Тут Конрад проснулся.
– Лилейный лев… – проворчал маркграф, протирая глаза и садясь на импровизированном ложе. – Надо же такому привидеться! Я скоро помешаюсь от этих забот!
Конрад оделся, умело повязал тюрбан, да так споро, что варвару-франку позавидовал бы любой щеголь из султанского дворца. В узкое окно-бойницу пробивались густо-оранжевые лучи вечернего солнца, сползающего по небу Палестины к Средиземному морю.
– Эй, кто-нибудь! – громко позвал Конрад по-арабски, и дверь моментально приотворилась. Вчерашний бородатый сарацин самого разбойного вида. Такими только пугать маленьких наследников европейских благородных семей – всклокоченная угольная бородища до глаз, мрачнейший взгляд, покрытые жестким черным волосом руки, кривой ятаган… – Принеси-ка, почтенный, поесть.

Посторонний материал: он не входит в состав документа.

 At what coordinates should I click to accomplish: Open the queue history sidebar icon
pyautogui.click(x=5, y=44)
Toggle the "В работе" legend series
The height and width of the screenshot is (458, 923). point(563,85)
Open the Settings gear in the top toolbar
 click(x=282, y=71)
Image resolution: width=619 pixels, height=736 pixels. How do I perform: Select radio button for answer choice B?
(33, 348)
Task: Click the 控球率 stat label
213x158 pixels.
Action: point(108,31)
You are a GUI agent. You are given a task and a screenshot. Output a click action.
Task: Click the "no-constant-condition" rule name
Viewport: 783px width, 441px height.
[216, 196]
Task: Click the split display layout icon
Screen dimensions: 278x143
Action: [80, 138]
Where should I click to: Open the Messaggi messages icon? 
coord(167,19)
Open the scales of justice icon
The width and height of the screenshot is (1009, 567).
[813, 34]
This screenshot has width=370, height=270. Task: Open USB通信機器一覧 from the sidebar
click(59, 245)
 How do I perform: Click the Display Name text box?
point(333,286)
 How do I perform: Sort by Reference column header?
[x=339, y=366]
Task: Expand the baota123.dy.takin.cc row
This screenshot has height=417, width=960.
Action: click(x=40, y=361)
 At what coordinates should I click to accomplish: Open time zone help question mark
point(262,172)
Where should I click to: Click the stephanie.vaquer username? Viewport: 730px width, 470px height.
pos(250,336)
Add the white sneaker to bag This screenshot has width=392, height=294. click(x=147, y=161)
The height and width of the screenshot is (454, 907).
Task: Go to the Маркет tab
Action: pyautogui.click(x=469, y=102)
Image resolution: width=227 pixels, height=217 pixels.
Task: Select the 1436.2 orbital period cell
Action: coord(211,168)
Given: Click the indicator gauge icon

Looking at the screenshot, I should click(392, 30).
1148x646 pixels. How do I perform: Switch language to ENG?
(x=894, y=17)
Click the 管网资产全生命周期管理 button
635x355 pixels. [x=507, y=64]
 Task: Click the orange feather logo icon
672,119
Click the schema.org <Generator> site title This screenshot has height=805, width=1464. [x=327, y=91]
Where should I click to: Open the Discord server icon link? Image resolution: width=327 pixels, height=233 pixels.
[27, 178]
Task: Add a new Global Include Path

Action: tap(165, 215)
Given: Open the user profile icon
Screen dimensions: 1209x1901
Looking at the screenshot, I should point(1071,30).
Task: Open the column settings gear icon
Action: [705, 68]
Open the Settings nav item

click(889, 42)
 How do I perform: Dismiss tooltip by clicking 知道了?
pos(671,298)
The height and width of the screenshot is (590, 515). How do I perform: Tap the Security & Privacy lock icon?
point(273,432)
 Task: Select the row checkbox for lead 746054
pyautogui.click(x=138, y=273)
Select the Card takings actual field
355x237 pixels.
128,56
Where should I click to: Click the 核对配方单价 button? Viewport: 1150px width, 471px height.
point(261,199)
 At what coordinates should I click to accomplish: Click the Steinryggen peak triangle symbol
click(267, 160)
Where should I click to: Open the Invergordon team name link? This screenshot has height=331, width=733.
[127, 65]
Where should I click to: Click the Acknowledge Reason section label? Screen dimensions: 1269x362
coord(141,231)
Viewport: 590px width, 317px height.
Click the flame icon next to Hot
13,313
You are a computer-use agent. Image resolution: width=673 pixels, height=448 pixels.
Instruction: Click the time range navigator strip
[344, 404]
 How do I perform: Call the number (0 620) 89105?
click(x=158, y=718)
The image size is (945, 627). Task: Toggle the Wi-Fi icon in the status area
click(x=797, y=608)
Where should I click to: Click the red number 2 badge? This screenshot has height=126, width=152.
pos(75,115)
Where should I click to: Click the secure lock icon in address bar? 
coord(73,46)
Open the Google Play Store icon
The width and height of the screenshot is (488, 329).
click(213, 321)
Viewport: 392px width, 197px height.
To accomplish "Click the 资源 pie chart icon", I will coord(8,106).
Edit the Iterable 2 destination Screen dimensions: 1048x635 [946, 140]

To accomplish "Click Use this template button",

Сарацин молча отбыл в глубины башни. Маркграф, обнаружив за ширмой то, что ему незамедлительно требовалось – прикрытый крышкой бронзовый чан – сделал свои дела, и, едва успев завязать тесемки на шароварах, выглянул: разбойник уже выставлял на стол блюда с горячим мясом, обильно политыми маслом лепешками, чашечку с медом и кувшин. Наверняка вино – Саладин внимателен к своему другу, как и всегда.
Быстро прочтя Pater и Ave, Конрад приступил к трапезе. Еда была вкусной и обильно приправленной лучшими специями, доставлявшимися в Святую Землю по Великой Дороге Шелка, начинавшейся в безумной дали, Катае и Индийских княжествах, где будто бы унция перца стоит несколько медяков, все люди ездят заместо лошадей на слонах, и короли каждый день дарят своим наложницам по огромному алмазу – настолько богаты чужедальние государи.
Вскоре маркграф заскучал. Салах-ад-Дин, видимо, нагрянет поздно вечером, сразу после молитвы. Пойти прогуляться нельзя – чем меньше любопытных глаз заметит присутствие в Иерусалиме необычного, одетого сарацином, европейца, тем лучше. Почитать нечего, кроме оставленного султаном томика Корана. Все еще надеется обратить союзника-христианина в Ислам… Конрад пробежался глазами по мухаммедовым сурам, старательно начертанным умелым писцом, но отложил книгу Пророка в сторону. Он и так знал ее почти наизусть, не хуже Евангелия. Многие европейцы, обитавшие в Святой земле, понимали, что выжить тут можно, только зная обычаи и верования коренного населения, а потому прилежно учились, совмещая знания о арабском востоке со своей верой и привычками. Правда, получалось это далеко не у всех. К великому сожалению.